Oggi c’è una difficoltà evidente: nella megacrisi de-generativa in atto, tutte le crisi esplodono contemporaneamente e nessuna di esse può essere affrontata separatamente dal resto. Qualcuno può essere seriamente convinto che basti cambiare il nome a un partito ? Così come, dentro ciò che sta accadendo, ha senso porre bandierine ideologiche su questioni certamente importanti ma non decisive per la sorte dei sistemi nazionali e del mondo ?
Non vogliamo minimizzare alcuno degli argomenti che oggi appartengono al dibattito pubblico, e ci riferiamo in particolare all’Italia. Ma, con buona pace dei lineari e dei semplificatori di professione, nulla di ciò che riguarda lo sviluppo nazionale delle singole Nazioni nasce dentro ai confini degli Stati che le contengono. Un esempio: dopo l’invasione russa all’Ucraina, il problema che si pone è l’autonomia energetica e la sicurezza dell’Europa, non solo dell’Italia, della Germania, della Francia e così via.
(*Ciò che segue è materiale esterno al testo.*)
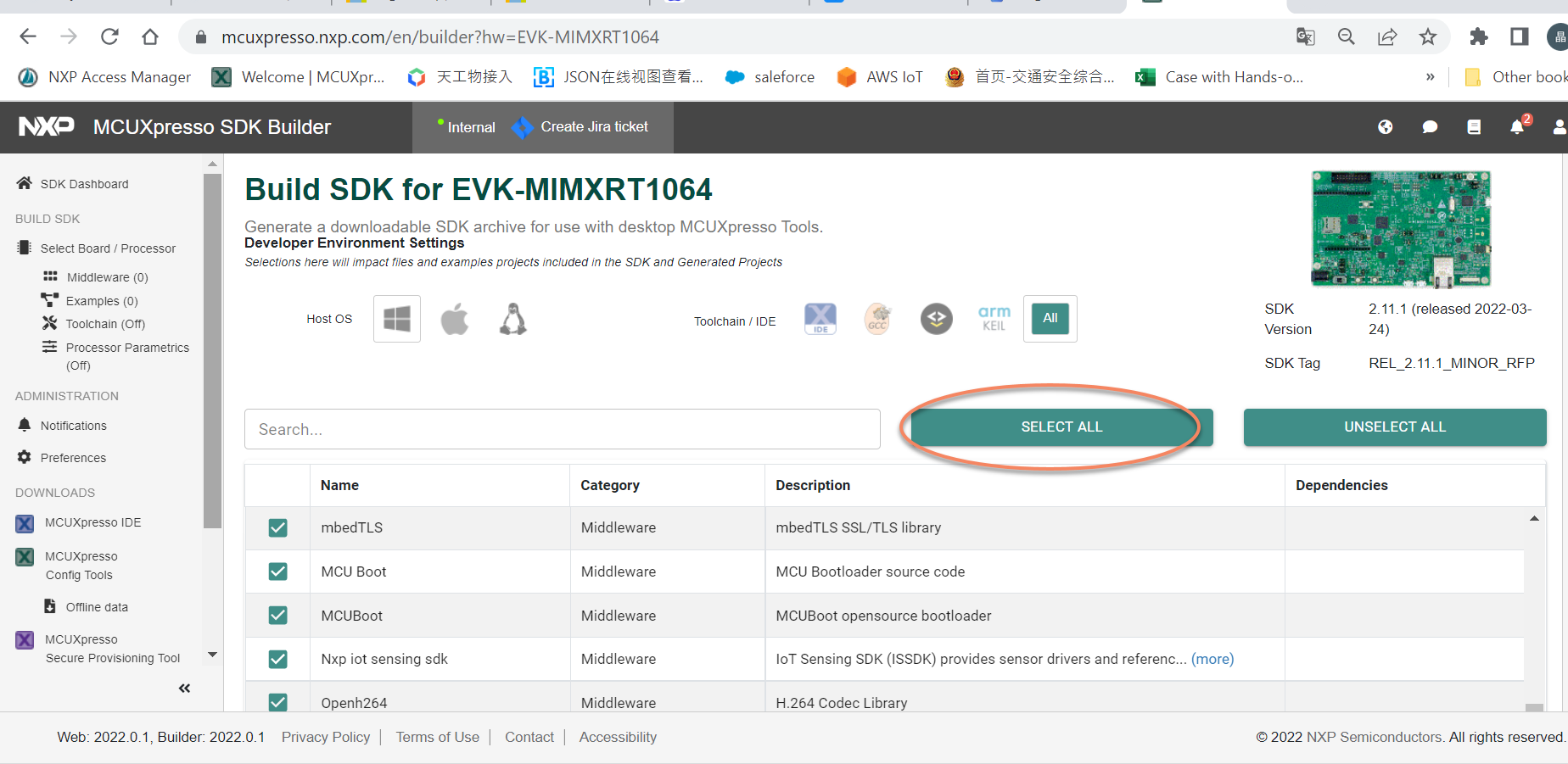Expand the bookmarks bar overflow chevron

1431,76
Se non si capisce questo, e se la Politica non torna nel quadro di mediazioni e visioni “glocali”, il futuro non ci sorriderà. Non è solo la guerra in Ucraina a dircelo ma, in generale, l’impatto dei fenomeni planetari nei nostri territori: i cambiamenti climatici, la rivoluzione tecnologica, la demografia e l’invecchiamento della popolazione, le migrazioni, il lavoro “povero” e le disuguaglianze, il progressivo “svuotamento” delle democrazie, i dogmatismi della guerra e l’incapacità di una pace sostanziale e progettuale. Con, sullo sfondo, il ritorno di una pericolosa violenza “banale” in società che rischiano di spegnere il cuore pulsante della relazione comunitaria.
Ecco che nuovi paradigmi sono al contempo necessari e urgenti. Se guardiamo alla speranza nel futuro già presente dobbiamo lavorare intensamente alla ricostruzione del negoziato e del dialogo come fatto Politico. E cominciare a entrare, culturalmente parlando, nel terzo millennio del pensiero complesso.